**Problem to solve**: Using the data beneath this instruction, retype only the lines from the one that contains "Task: Open photo" down to the one that contains "Toggle the Unwatch notifications button", both included, exactly as they appear.

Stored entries

───

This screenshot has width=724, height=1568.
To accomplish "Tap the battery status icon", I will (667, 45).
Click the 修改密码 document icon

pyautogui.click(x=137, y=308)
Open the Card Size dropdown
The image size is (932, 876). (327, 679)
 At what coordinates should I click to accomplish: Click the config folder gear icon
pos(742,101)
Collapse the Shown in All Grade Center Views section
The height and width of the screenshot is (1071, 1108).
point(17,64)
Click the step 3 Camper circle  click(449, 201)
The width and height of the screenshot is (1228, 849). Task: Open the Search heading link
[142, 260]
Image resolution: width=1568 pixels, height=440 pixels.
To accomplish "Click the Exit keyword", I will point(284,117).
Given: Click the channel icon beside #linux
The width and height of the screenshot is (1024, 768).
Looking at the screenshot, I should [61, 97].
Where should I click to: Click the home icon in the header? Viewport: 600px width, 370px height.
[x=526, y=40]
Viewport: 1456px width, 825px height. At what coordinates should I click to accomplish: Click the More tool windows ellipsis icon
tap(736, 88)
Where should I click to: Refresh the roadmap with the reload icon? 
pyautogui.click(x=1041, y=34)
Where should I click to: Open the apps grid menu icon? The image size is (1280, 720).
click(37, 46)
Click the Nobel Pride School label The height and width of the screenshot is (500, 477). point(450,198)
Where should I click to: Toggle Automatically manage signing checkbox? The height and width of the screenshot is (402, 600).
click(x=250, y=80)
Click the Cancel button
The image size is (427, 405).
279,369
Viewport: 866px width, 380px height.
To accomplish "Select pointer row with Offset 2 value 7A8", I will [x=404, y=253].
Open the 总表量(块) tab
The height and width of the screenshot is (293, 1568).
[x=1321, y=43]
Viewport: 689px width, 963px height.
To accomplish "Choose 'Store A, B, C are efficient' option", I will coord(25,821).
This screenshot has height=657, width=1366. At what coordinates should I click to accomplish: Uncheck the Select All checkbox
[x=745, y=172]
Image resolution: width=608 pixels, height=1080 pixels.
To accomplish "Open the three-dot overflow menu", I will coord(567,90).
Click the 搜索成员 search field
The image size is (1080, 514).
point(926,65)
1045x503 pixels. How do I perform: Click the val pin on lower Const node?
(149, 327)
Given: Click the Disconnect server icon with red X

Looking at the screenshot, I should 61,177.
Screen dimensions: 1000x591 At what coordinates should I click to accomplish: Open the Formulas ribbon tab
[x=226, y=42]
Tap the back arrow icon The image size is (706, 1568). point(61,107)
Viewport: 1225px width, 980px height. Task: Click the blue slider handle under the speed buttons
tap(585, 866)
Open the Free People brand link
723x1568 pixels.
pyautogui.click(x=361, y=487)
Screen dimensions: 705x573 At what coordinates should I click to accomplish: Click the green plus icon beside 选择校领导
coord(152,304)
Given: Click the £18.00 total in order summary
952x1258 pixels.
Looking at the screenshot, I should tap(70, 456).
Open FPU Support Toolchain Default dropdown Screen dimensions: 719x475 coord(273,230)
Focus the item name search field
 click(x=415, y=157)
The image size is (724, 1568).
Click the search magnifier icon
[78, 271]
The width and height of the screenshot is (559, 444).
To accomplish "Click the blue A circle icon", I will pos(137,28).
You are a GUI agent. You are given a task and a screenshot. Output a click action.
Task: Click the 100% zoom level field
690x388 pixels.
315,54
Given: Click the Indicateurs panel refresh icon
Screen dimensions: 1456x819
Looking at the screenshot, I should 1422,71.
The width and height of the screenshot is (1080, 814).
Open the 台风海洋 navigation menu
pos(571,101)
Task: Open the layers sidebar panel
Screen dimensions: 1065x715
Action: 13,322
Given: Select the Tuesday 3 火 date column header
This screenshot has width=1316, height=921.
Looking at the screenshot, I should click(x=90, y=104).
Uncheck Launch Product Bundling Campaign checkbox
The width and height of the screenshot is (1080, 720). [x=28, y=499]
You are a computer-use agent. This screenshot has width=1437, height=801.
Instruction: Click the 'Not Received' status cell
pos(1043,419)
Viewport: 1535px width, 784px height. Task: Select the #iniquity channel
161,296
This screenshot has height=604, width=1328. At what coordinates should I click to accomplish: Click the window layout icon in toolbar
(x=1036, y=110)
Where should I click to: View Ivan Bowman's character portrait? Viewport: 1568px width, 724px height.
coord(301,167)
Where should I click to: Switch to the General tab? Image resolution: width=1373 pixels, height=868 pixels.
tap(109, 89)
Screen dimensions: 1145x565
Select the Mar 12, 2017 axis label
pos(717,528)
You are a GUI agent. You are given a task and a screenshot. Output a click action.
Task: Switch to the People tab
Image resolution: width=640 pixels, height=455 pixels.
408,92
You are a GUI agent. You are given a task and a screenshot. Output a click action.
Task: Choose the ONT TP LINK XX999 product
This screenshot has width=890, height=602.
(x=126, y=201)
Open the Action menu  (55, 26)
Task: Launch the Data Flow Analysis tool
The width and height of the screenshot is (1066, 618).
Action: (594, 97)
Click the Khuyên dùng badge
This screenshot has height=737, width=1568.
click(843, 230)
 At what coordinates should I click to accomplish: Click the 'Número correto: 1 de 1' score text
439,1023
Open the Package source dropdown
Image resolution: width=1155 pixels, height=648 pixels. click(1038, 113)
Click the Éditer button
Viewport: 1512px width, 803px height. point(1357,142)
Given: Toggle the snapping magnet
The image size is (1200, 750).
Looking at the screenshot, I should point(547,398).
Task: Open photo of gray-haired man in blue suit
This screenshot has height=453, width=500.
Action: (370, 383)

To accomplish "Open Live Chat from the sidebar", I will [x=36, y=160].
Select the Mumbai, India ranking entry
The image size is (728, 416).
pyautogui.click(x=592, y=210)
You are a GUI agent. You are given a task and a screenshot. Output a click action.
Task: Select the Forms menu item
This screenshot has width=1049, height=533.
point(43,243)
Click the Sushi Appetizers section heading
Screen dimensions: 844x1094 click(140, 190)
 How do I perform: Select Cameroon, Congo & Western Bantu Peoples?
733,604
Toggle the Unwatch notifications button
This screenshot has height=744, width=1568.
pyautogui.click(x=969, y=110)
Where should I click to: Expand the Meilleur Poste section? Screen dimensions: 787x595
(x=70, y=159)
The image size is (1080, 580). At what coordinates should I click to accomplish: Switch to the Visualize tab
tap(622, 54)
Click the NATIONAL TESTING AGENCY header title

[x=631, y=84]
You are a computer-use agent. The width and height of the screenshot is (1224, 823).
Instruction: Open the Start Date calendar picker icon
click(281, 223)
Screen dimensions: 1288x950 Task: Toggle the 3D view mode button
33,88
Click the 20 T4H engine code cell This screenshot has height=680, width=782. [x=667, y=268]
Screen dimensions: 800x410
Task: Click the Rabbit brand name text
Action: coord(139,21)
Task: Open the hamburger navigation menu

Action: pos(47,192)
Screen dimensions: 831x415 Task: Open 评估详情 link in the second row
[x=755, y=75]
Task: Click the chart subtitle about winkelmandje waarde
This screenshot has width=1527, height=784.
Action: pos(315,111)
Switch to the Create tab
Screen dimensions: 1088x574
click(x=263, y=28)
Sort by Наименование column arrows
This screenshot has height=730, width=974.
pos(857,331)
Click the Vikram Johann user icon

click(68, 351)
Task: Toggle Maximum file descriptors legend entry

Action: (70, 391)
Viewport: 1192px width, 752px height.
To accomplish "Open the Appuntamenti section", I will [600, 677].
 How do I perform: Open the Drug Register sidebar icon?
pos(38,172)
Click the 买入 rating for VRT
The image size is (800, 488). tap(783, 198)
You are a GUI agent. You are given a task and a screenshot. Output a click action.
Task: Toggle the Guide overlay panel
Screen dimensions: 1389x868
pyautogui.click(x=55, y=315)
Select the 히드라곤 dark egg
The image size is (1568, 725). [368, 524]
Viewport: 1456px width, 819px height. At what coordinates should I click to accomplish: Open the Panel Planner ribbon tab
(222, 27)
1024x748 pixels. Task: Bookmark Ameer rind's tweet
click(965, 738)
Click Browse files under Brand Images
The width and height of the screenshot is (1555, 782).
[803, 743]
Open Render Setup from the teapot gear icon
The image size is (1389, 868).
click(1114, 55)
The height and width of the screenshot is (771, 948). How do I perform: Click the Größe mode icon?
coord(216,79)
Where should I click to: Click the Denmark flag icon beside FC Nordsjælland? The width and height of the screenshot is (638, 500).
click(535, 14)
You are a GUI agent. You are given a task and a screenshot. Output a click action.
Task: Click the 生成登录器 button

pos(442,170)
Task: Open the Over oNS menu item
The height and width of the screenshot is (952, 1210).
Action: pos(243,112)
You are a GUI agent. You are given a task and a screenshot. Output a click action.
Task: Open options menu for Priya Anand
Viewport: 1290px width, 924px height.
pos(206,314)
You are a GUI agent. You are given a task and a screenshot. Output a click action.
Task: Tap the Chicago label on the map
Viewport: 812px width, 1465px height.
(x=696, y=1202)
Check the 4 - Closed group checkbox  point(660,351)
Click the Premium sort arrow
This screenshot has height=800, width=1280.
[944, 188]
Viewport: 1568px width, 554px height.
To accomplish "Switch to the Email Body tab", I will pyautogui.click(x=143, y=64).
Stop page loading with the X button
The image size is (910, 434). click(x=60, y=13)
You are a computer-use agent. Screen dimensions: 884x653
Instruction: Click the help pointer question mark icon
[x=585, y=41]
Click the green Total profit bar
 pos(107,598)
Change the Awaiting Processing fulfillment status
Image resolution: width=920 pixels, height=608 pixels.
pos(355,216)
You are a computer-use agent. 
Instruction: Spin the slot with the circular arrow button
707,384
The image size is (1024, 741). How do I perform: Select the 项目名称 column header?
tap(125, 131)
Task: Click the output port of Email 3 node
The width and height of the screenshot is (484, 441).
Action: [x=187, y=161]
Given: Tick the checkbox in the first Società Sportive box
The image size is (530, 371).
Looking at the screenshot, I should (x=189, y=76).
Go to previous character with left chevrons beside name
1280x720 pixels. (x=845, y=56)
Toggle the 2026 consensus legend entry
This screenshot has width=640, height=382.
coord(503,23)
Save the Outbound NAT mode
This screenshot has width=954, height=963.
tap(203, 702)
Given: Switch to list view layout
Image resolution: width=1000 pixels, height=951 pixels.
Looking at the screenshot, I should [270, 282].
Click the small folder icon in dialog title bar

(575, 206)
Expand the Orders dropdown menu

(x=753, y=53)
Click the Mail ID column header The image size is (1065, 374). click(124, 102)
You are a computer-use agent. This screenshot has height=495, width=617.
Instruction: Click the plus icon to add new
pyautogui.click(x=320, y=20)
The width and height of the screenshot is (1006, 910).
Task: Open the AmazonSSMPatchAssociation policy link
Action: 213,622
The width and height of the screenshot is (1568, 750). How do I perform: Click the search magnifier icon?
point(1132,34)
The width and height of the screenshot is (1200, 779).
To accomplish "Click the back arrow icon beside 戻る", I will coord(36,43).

───

**Answer to this task**:
Task: Open photo of gray-haired man in blue suit
This screenshot has height=453, width=500.
Action: (370, 383)

To accomplish "Open Live Chat from the sidebar", I will [x=36, y=160].
Select the Mumbai, India ranking entry
The image size is (728, 416).
pyautogui.click(x=592, y=210)
You are a GUI agent. You are given a task and a screenshot. Output a click action.
Task: Select the Forms menu item
This screenshot has width=1049, height=533.
point(43,243)
Click the Sushi Appetizers section heading
Screen dimensions: 844x1094 click(140, 190)
 How do I perform: Select Cameroon, Congo & Western Bantu Peoples?
733,604
Toggle the Unwatch notifications button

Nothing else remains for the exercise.